## PROMPT
Copy the data below, putting "screen agent" wherever "GUI agent" appears and leaving everything else unchanged.

Data entries

┌────────

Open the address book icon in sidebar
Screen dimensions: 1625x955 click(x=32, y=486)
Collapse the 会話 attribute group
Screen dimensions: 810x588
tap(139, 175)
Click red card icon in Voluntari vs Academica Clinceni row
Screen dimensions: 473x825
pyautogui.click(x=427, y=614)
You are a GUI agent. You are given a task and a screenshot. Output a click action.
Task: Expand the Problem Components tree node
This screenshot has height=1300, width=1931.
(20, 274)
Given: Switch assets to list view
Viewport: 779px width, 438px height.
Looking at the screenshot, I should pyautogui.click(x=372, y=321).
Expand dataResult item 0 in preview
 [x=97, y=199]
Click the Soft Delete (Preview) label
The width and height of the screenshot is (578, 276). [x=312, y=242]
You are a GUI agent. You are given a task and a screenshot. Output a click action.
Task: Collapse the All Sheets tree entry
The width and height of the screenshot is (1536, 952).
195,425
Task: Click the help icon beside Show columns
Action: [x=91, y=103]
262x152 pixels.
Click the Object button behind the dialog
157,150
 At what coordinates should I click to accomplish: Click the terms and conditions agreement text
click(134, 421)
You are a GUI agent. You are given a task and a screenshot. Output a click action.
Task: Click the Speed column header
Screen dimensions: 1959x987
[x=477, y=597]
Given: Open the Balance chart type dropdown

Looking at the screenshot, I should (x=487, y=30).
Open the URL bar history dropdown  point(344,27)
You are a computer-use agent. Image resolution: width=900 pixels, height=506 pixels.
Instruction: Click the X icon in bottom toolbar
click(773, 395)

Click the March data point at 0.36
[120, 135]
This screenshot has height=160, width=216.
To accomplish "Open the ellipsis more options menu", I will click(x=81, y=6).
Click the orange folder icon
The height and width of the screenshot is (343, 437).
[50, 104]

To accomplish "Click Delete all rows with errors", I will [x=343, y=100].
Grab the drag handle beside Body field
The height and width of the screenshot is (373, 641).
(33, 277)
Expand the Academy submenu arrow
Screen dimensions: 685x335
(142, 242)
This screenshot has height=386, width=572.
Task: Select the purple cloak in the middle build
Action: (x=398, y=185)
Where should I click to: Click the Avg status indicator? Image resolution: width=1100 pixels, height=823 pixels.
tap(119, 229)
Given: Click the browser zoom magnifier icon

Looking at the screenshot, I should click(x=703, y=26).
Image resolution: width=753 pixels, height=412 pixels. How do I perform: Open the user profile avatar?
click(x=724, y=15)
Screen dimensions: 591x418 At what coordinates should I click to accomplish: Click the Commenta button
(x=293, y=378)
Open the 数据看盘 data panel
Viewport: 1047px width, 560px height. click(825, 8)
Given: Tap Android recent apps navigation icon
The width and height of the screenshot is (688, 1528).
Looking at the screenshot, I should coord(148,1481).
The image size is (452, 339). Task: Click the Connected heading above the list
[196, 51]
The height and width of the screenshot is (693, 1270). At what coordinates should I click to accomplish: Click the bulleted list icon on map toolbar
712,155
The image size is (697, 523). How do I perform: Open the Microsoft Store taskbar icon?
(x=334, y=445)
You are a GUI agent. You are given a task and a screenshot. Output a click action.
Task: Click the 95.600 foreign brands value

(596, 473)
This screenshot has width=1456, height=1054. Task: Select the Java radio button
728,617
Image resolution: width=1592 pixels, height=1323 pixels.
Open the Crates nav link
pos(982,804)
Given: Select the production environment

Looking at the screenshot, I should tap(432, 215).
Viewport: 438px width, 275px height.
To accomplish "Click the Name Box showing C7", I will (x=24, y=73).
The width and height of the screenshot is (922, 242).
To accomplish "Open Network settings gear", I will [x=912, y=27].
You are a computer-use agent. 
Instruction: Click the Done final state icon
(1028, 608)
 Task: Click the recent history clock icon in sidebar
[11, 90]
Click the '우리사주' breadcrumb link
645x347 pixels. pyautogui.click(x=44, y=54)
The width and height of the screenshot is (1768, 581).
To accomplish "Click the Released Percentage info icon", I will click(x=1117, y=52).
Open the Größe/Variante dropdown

└────────

## WRITTEN RESPONSE
Open the address book icon in sidebar
Screen dimensions: 1625x955 click(x=32, y=486)
Collapse the 会話 attribute group
Screen dimensions: 810x588
tap(139, 175)
Click red card icon in Voluntari vs Academica Clinceni row
Screen dimensions: 473x825
pyautogui.click(x=427, y=614)
You are a screen agent. You are given a task and a screenshot. Output a click action.
Task: Expand the Problem Components tree node
This screenshot has height=1300, width=1931.
(20, 274)
Given: Switch assets to list view
Viewport: 779px width, 438px height.
Looking at the screenshot, I should pyautogui.click(x=372, y=321).
Expand dataResult item 0 in preview
 [x=97, y=199]
Click the Soft Delete (Preview) label
The width and height of the screenshot is (578, 276). [x=312, y=242]
You are a screen agent. You are given a task and a screenshot. Output a click action.
Task: Collapse the All Sheets tree entry
The width and height of the screenshot is (1536, 952).
195,425
Task: Click the help icon beside Show columns
Action: [x=91, y=103]
262x152 pixels.
Click the Object button behind the dialog
157,150
 At what coordinates should I click to accomplish: Click the terms and conditions agreement text
click(134, 421)
You are a screen agent. You are given a task and a screenshot. Output a click action.
Task: Click the Speed column header
Screen dimensions: 1959x987
[x=477, y=597]
Given: Open the Balance chart type dropdown

Looking at the screenshot, I should (x=487, y=30).
Open the URL bar history dropdown  point(344,27)
You are a computer-use agent. Image resolution: width=900 pixels, height=506 pixels.
Instruction: Click the X icon in bottom toolbar
click(773, 395)

Click the March data point at 0.36
[120, 135]
This screenshot has height=160, width=216.
To accomplish "Open the ellipsis more options menu", I will click(x=81, y=6).
Click the orange folder icon
The height and width of the screenshot is (343, 437).
[50, 104]

To accomplish "Click Delete all rows with errors", I will [x=343, y=100].
Grab the drag handle beside Body field
The height and width of the screenshot is (373, 641).
(33, 277)
Expand the Academy submenu arrow
Screen dimensions: 685x335
(142, 242)
This screenshot has height=386, width=572.
Task: Select the purple cloak in the middle build
Action: (x=398, y=185)
Where should I click to: Click the Avg status indicator? Image resolution: width=1100 pixels, height=823 pixels.
tap(119, 229)
Given: Click the browser zoom magnifier icon

Looking at the screenshot, I should click(x=703, y=26).
Image resolution: width=753 pixels, height=412 pixels. How do I perform: Open the user profile avatar?
click(x=724, y=15)
Screen dimensions: 591x418 At what coordinates should I click to accomplish: Click the Commenta button
(x=293, y=378)
Open the 数据看盘 data panel
Viewport: 1047px width, 560px height. click(825, 8)
Given: Tap Android recent apps navigation icon
The width and height of the screenshot is (688, 1528).
Looking at the screenshot, I should coord(148,1481).
The image size is (452, 339). Task: Click the Connected heading above the list
[196, 51]
The height and width of the screenshot is (693, 1270). At what coordinates should I click to accomplish: Click the bulleted list icon on map toolbar
712,155
The image size is (697, 523). How do I perform: Open the Microsoft Store taskbar icon?
(x=334, y=445)
You are a screen agent. You are given a task and a screenshot. Output a click action.
Task: Click the 95.600 foreign brands value

(596, 473)
This screenshot has width=1456, height=1054. Task: Select the Java radio button
728,617
Image resolution: width=1592 pixels, height=1323 pixels.
Open the Crates nav link
pos(982,804)
Given: Select the production environment

Looking at the screenshot, I should tap(432, 215).
Viewport: 438px width, 275px height.
To accomplish "Click the Name Box showing C7", I will (x=24, y=73).
The width and height of the screenshot is (922, 242).
To accomplish "Open Network settings gear", I will [x=912, y=27].
You are a computer-use agent. 
Instruction: Click the Done final state icon
(1028, 608)
 Task: Click the recent history clock icon in sidebar
[11, 90]
Click the '우리사주' breadcrumb link
645x347 pixels. pyautogui.click(x=44, y=54)
The width and height of the screenshot is (1768, 581).
To accomplish "Click the Released Percentage info icon", I will click(x=1117, y=52).
Open the Größe/Variante dropdown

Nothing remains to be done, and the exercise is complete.